I really like your idea with the hashing, but this is the part that concerns me. Rebuilding by sequentially going through the hash would most likely take forever to compute, assuming I understood this correctly.

I really like your idea with the hashing, but this is the part that concerns me. Rebuilding by sequentially going through the hash would most likely take forever to compute, assuming I understood this correctly.
Yes, it would. How long is one of those variables I don't know. I don't know how many milliseconds it takes to increment a 256KiB block bit-by-bit. I'd love to find out, though. :)

you proposed block of 512kB is 4194304 bits (512*8*1024). so there are 2^4194304 possible values it could take.
It was actually a 256KiB block in my example. :)

Though I am thinking now that perhaps 256KiB is perhaps a little optimistic, I still stubbornly cling to my theory.
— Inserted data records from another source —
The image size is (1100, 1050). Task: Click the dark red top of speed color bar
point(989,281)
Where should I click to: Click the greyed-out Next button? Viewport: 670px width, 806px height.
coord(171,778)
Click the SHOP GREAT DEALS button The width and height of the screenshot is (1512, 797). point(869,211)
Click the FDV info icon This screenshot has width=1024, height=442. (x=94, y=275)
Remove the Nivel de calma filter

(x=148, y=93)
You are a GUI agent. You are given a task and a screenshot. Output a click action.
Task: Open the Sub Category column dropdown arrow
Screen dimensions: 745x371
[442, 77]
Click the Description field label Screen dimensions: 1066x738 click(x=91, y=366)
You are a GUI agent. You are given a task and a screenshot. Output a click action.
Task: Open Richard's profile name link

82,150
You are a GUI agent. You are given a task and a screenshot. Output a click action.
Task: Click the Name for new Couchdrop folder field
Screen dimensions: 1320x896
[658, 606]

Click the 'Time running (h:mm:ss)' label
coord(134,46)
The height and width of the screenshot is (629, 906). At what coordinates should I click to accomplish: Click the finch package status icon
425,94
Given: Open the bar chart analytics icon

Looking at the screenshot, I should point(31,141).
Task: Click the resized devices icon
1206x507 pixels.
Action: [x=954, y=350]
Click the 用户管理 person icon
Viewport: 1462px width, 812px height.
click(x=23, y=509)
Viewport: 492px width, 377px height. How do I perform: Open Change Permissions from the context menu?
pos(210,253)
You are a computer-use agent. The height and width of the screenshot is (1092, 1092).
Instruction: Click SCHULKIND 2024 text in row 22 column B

I'm hard-headed like that. :P

If I ever learn how to program, I'll see how well 320 bits of checksum reconstructs 640 bits of data. Just as a test.

*Ranko cracks open a C++ book

Ok - lets use your example :

640 bits "encoded into" 320 bits

what this will mean that each of your 2^320 checksum value will have 2^320 possible blocks, and no matter how clever your checksum is you will be completely unable to work out which one of those 2^320 blocks you should pick, leaving aside the computational complexity of finding all 2^320 blocks which give that checksum as a result.

Checksum do not compress data - they throw data away, keeping just enough information to be able to check that the original is not corrupted - and they do this by making a simple assumption that when the data is transmitted that a certain low level of corruption only will occur and that it is highly unlikely that a corrupted data block will give the same checksum value as the original.

I really would do some research into Information Theory, so that you understand why what you are suggesting wont work.

Yes, it would. How long is one of those variables I don't know. I don't know how many milliseconds it takes to increment a 256KiB block bit-by-bit. I'd love to find out, though. :)

To put it in perspective, if you could do 1,000,000,000 increment-AND-compute-checksum operations per second (which is patently ridiculous), for 86,400 seconds per day, per 365.25 days per year, you're talking approximately 2^54.8 such operations per year.

So you're looking at 2^(256,000-54.8) ~ 2^255,045 years for a full scan for a single block, and half that on average (2^255,044)... if you have a ridiculously fast computing setup (the aforementioned 1B increment/test per second).

For comparison, the Sun is expected to go red-giant and devour the four inner planets in about 5B years or so. Let's say we have 6B years left... well, that's roughly 2^32.4 years or so.

Come now, you're thinking small. Let's say in 100 years from now, computers that can check 1 billion increment-and-compute-checksum operations per second are commonplace. So commonplace, in fact, that it's plausible to carpet the planet Jupiter with them, seven quadrillion (7x10^15) times. We'll assume they are 1cm by 1cm in size and neglect their height, because it makes the math difficult. So there are 4.35x10^36 computers, that can each check a billion operations per second; that's 4.35x10^45 ops per second in total. That brings us up to 2^176.5 per year, leaving only 2^255823 years for the entire operation, a mere 11150000000000000000000000000000000000000000 times the current (estimated) age of the Universe.

(I jest, but it's possible that quantum computers will eventually rid us of the need to check each one manually. Even so, operating on 256000 qubits is well beyond any technology in the foreseeable future.)

All this is rather moot, since as Tony Flury notes, there's no way to reliably encode N bits into less-than-N bits without losing information. (You can manage it some of the time, but there are always bit sequences that can't be encoded or else require more than N bits to store. Random bit sequences defeat all attempts at compression.)